Many athletes said that they have felt a significant amount of pressure this entire season with COVID.
“I do feel a sense of extra pressure as an athlete during the tough times with COVID. I can sense the fear from the university that athletics is what could be the cause for a brief spike in cases or the reason we close campus. I always carry this fear in the back of my head, but in a way, it makes me more cautious. My teammates and I know the risk the school is taking in letting us play, and we do not take that for granted,” Mancinelli said.
Houle said she absolutely feels an extra amount of pressure as an athlete.
“If I catch the virus, God forbid, and I don’t know it, and I bring it with me to practice and infect all my other teammates, who then go back to their dorms, off-campus houses or even home to their families, I would feel horrible. There’s such a massive potential web that could be affected by me if I were to unknowingly bring the virus to practice — more so than if I were to go to a socially-distanced classroom, just by nature of breathing heavily around other people. Masks or no masks, distance or no distance: heavy breathing is dangerous nowadays.”

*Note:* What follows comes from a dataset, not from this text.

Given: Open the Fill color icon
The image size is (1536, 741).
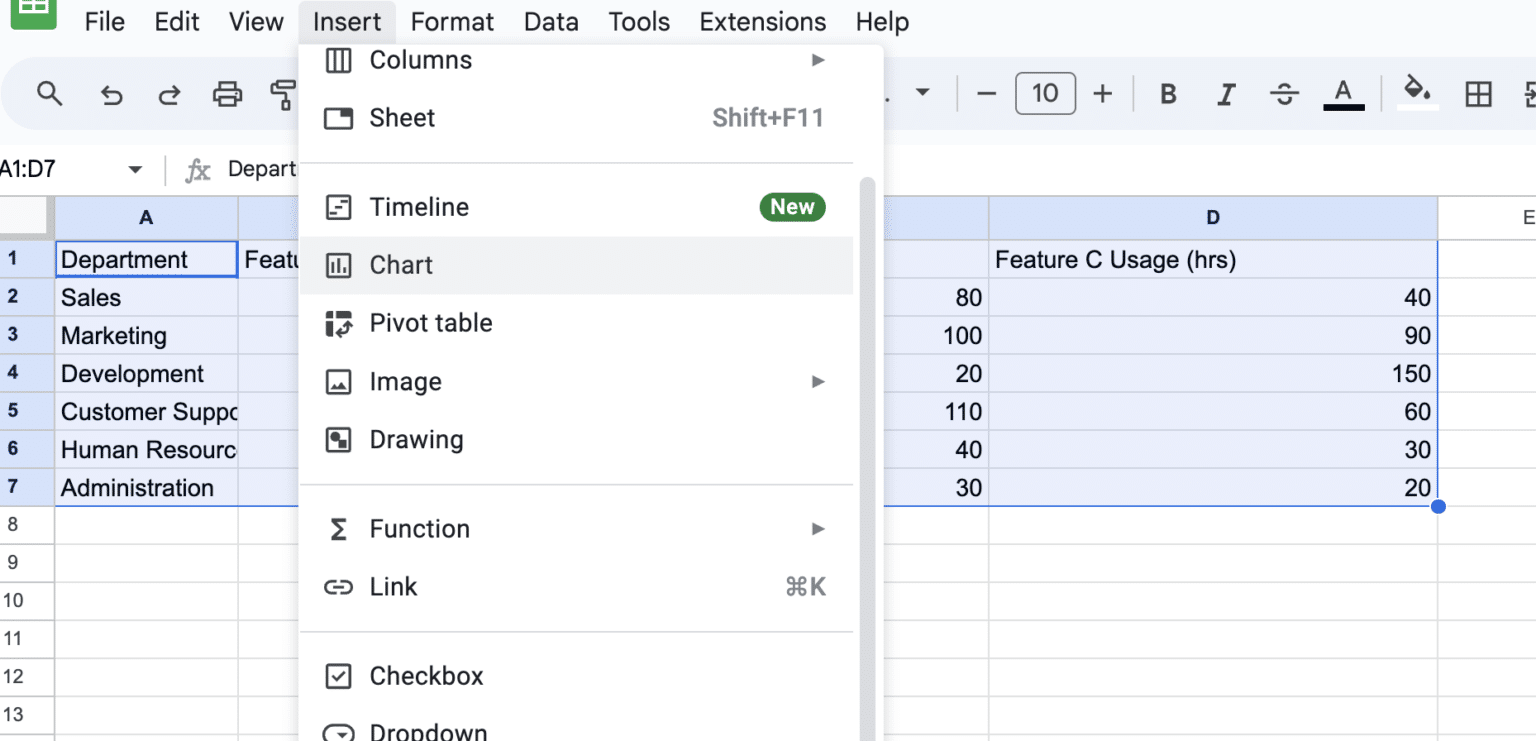Looking at the screenshot, I should coord(1417,93).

She also said she feels a lot of pressure to be a role model on campus to promote mask-wearing.
Tyler Marchioni, senior on the men’s cross country team, believes the team has made the most of this unique season.
“We just recently had a mile race against our own team for fun. That was the closest we have been to a real feel of the season and it was a blast,” Marchioni said.

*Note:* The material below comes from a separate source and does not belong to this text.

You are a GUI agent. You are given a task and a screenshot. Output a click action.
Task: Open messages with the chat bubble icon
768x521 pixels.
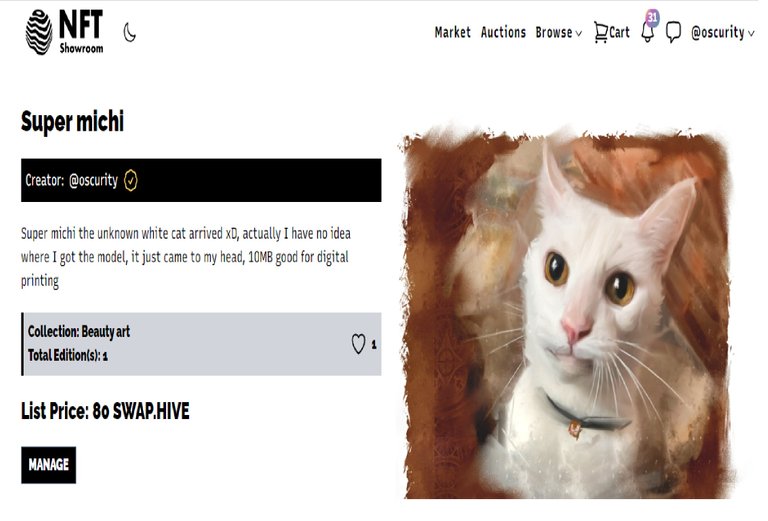point(673,32)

Marchioni added that it has also been difficult.
“It feels like we have a spotlight on us, but we do feel that it is our responsibility to set a good example and be good role models for the university as a whole.”
As a result of the athletes being constantly watched, they all have been trying to be as cautious as possible.
“We are more careful about what we do on and off the field because we know how impactful even just one poor choice can be,” Houle said. “I’m always wearing RWU Soccer gear, so if my mask slipped below my nose and an administrator walks by me and sees it, it will 100% negatively impact their opinions and feelings toward not just my team, but athletics in general.”
Sam Mancinelli, senior captain of the women’s basketball team, said the team’s time together so far has also been different.
“With being in pods, having teammates be in quarantine and going through each phase has had its ups and downs. I think this season has been good. I get to be with my teammates and coaches. Although it is not the same, we get to be on campus and we get to practice together, a luxury that other schools and students may not have been given the opportunity to do.”
Mancinelli believes restrictions due to COVID guidelines have made the women’s team the strongest and most resilient team she has ever been a part of.
“We have overcome so many obstacles and uncertainties, which in a sense has brought us closer together,” Mancinelli said. “We have found different ways of coming together during times where we are instead encouraged to remain apart. This is resilience. It is strength, and I see it every day in the face of my teammates when we walk into the gym.”
With the positive does come the negative, however, with Mancinelli saying the experience has been tough.
“We must push through wearing our masks for the duration of a two hour practice. We have to remember to consistently sanitize our hands and the basketballs. We can’t play each other in the traditional 5 v. 5 format that brings out the peak of our competitiveness,” Mancinelli said.
Yet she is optimistic — she knows her team has found a way so far this season and that they will continue to do so.
“We will find a way to make it work with the circumstances that we are given,” Mancinelli said.